Just like that, you can edit, change, and decide to make a detour. I re-invent myself several times in a lifetime.
Abuse, hostage situation, survival of the fittest, rape, betrayal, liars.All these contribute to one's ability to trust, but my instincts are good. If someone lies in little things they have no discrepancy lying in bigger things.
Lie they do, and strive to figure me out ,deciding I have anger issues. Yeah? I might after being helpless for so many years, I might have a few things to work out, but I don't think I am alone in that. I also don't think its so bad, especially if I make a mistake, I admit it and try to make it better, if I can't make it better piss on it!
I don't really want a player in my life. Someone honest with nothing to hide is what I am looking for. I don't have to find him anymore. Its easier not to find anything. Its easier to exist in the careful cocoon I have made for myself.

Winter Solstice


Yule is the ancient holiday celebrating the winter solstice time when the sun is at its weakest and the calendar is coming to a close. Although most customs beginning with saturnalia have to do with light, prosperity, and luck for the New Year, many of us find ourselves at odds with the manic party energy surrounding the holidays.
Celebrate Sabbat the longest night of the year, by aligning ourselves with the dormant energies of winter. begin this spell after dinner, turn all TV, radio and electric lights off. Dress yourself in your favorite pajamas. If you have a fireplace build a fire, if not light a stout red candle. Gaze into the flames and empty your mind of worldly concerns. Breath and look into the flames with a soft focus. Images will begin to suggest themselves to you. Give yourself an hour of quiet time.

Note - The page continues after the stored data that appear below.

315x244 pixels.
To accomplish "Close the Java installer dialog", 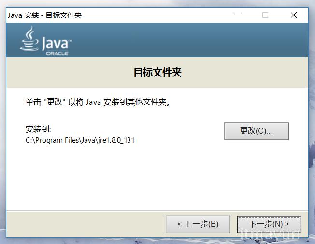I will pos(293,15).
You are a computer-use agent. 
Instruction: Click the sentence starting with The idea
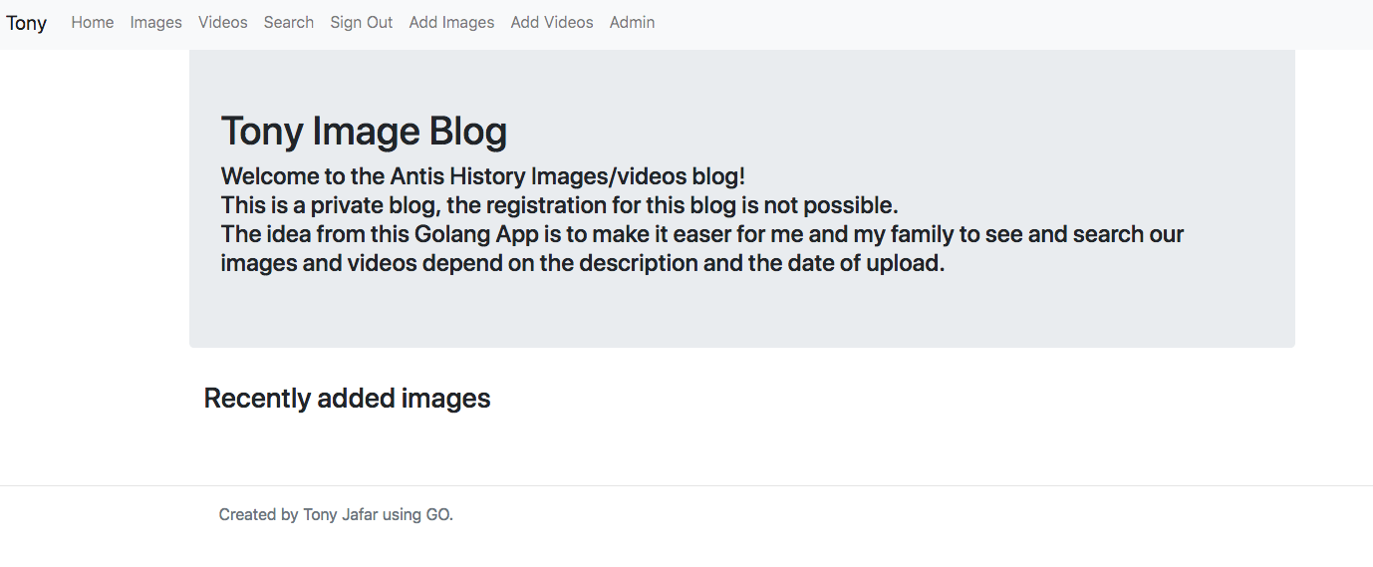[x=701, y=235]
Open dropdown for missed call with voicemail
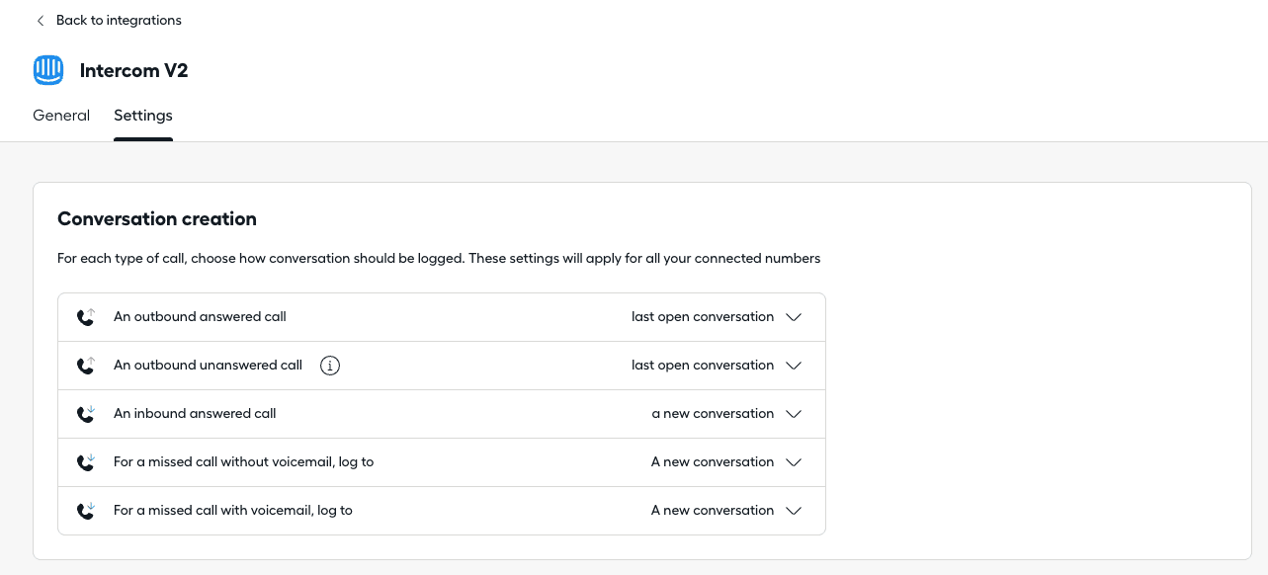 tap(793, 511)
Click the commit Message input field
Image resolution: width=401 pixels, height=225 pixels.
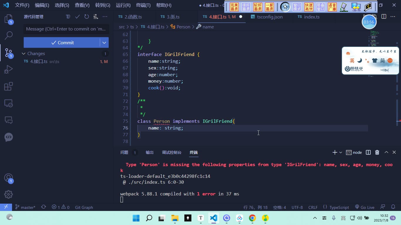click(x=66, y=29)

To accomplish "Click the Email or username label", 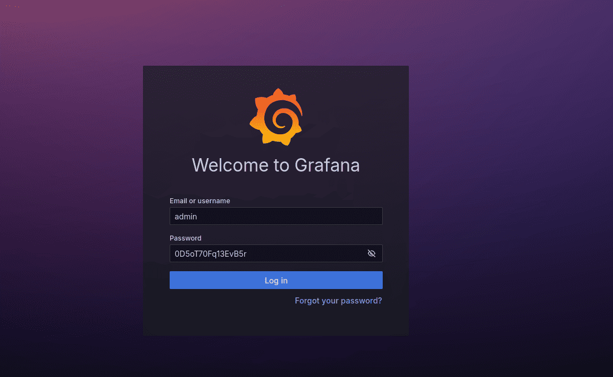I will click(x=200, y=200).
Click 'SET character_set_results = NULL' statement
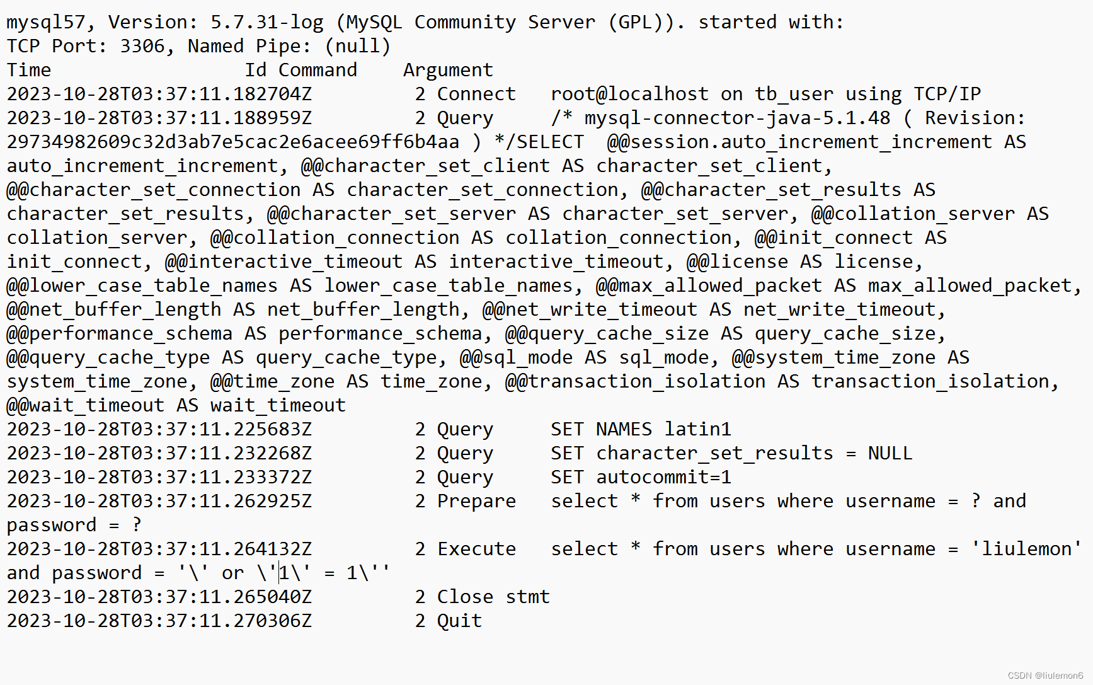 (731, 453)
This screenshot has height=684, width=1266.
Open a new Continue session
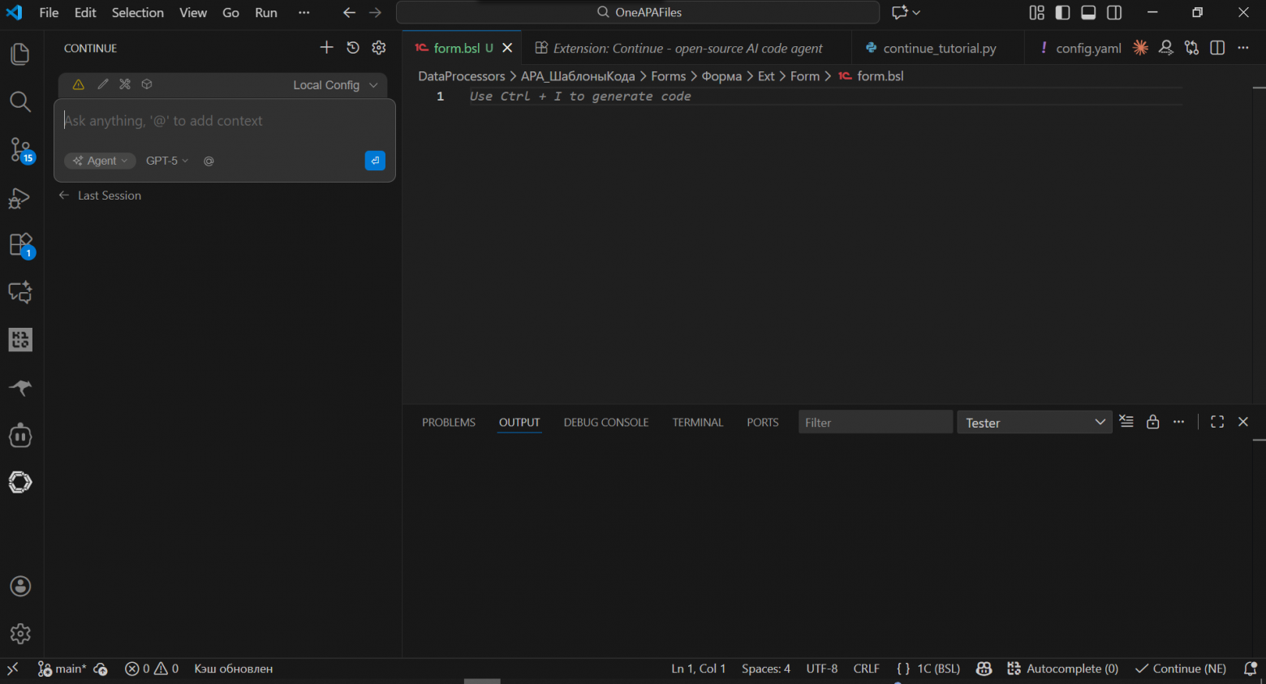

Thursday, December 03, 2009

you did you did, you know you did.

Peter S. Beagle wrote a sequel to the last unicorn. The Unicorn Sonata. I started it, as usual he sucks me inside and I don't want to be anywhere else.
In between walking the road he sets before me and hearing my youngest daughter's latest soliloquy and being un-able to do more then sympathize,and waiting for the phone to ring. I took matters into my own hands and called, "the company" no news... So I kick myself, I talk to Taunie, I talk to Janelle, I talk to Scott, and I talk to Sue. Sadly none of which I really want to talk to. HOWEVER... "The Phone Call" arrives and I have the job. They believe I will bring something special to their company. First thought is... Yeah I sooo aced that interview with my bullshit, second thought is.. I really want to work for this company, I want to make a difference, and I am so grateful for the job. Bullshit aside, I really meant what I said, I nearly always do.

The pesky upstairs neighbors appear to moving out, Godspeed to them as well, they will not be mourned when they are gone all the trouble they have caused us hapless near-nates. I know for one the red headed gentleman and his quiet wife will be glad to see the back of them.
Maybe I will have a full nights sleep again?
Kevin and I go out Saturday, I am to pick the movie. He wants to see the second vampire movie, New Moon. Roger Ebert hated it, and I never saw the first one, I know there is something else I would rather see, but as usual I cannot think what it is. Teenage Vampires in love, doesn't sound like something I would like. OH gawd and not the "Blind Side" either, I hate tear jerkers. Specially based LOOSELY on a true story, very loosely we think. 2012..Too scary, maybe Ninja Assassines? That sounds like my cup of tea.
Scott has asked me out this weekend again, I have a feeling it will be a very low budget evening where I cook and we watch rented movies at my apartment.